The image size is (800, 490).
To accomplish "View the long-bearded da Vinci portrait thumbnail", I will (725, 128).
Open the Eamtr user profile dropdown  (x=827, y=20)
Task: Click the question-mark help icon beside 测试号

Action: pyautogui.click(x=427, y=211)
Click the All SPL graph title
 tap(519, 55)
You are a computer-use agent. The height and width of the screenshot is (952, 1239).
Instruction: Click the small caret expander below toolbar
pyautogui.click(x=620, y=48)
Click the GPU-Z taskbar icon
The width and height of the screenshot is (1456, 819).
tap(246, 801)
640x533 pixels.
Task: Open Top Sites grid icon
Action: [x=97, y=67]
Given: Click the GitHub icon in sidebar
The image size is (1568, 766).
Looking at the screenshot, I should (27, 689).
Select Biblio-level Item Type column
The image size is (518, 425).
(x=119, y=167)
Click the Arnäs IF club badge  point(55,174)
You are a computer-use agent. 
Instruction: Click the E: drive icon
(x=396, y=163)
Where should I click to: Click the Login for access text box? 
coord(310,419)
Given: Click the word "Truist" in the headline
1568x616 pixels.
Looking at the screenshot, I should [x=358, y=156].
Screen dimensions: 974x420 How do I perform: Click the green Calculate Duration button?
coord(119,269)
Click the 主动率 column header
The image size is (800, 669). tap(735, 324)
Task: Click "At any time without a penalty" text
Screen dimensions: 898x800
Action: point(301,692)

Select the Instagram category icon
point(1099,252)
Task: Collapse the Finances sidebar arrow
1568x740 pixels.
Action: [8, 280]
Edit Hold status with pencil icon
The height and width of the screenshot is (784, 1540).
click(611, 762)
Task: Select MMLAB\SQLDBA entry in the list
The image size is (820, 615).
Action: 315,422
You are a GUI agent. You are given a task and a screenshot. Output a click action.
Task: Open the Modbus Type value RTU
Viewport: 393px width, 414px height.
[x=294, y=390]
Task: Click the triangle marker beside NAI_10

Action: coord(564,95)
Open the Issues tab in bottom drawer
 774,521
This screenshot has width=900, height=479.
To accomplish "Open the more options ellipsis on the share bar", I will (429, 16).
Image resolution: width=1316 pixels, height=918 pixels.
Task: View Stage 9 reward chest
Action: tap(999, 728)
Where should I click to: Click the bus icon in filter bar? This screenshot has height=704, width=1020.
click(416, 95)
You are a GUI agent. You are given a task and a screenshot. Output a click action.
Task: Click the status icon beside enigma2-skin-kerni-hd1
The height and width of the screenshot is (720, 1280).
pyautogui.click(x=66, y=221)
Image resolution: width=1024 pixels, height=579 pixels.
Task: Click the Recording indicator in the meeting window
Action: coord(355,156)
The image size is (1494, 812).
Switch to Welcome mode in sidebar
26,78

Aim of the exercise: Every line from the first through the one containing "This screenshot has width=900, height=479." in the listing above must be given again exactly, with nothing else alongside.

Response to the exercise:
The image size is (800, 490).
To accomplish "View the long-bearded da Vinci portrait thumbnail", I will (725, 128).
Open the Eamtr user profile dropdown  (x=827, y=20)
Task: Click the question-mark help icon beside 测试号

Action: pyautogui.click(x=427, y=211)
Click the All SPL graph title
 tap(519, 55)
You are a computer-use agent. The height and width of the screenshot is (952, 1239).
Instruction: Click the small caret expander below toolbar
pyautogui.click(x=620, y=48)
Click the GPU-Z taskbar icon
The width and height of the screenshot is (1456, 819).
tap(246, 801)
640x533 pixels.
Task: Open Top Sites grid icon
Action: [x=97, y=67]
Given: Click the GitHub icon in sidebar
The image size is (1568, 766).
Looking at the screenshot, I should (27, 689).
Select Biblio-level Item Type column
The image size is (518, 425).
(x=119, y=167)
Click the Arnäs IF club badge  point(55,174)
You are a computer-use agent. 
Instruction: Click the E: drive icon
(x=396, y=163)
Where should I click to: Click the Login for access text box? 
coord(310,419)
Given: Click the word "Truist" in the headline
1568x616 pixels.
Looking at the screenshot, I should [x=358, y=156].
Screen dimensions: 974x420 How do I perform: Click the green Calculate Duration button?
coord(119,269)
Click the 主动率 column header
The image size is (800, 669). tap(735, 324)
Task: Click "At any time without a penalty" text
Screen dimensions: 898x800
Action: point(301,692)

Select the Instagram category icon
point(1099,252)
Task: Collapse the Finances sidebar arrow
1568x740 pixels.
Action: [8, 280]
Edit Hold status with pencil icon
The height and width of the screenshot is (784, 1540).
click(611, 762)
Task: Select MMLAB\SQLDBA entry in the list
The image size is (820, 615).
Action: 315,422
You are a GUI agent. You are given a task and a screenshot. Output a click action.
Task: Open the Modbus Type value RTU
Viewport: 393px width, 414px height.
[x=294, y=390]
Task: Click the triangle marker beside NAI_10

Action: coord(564,95)
Open the Issues tab in bottom drawer
 774,521
This screenshot has width=900, height=479.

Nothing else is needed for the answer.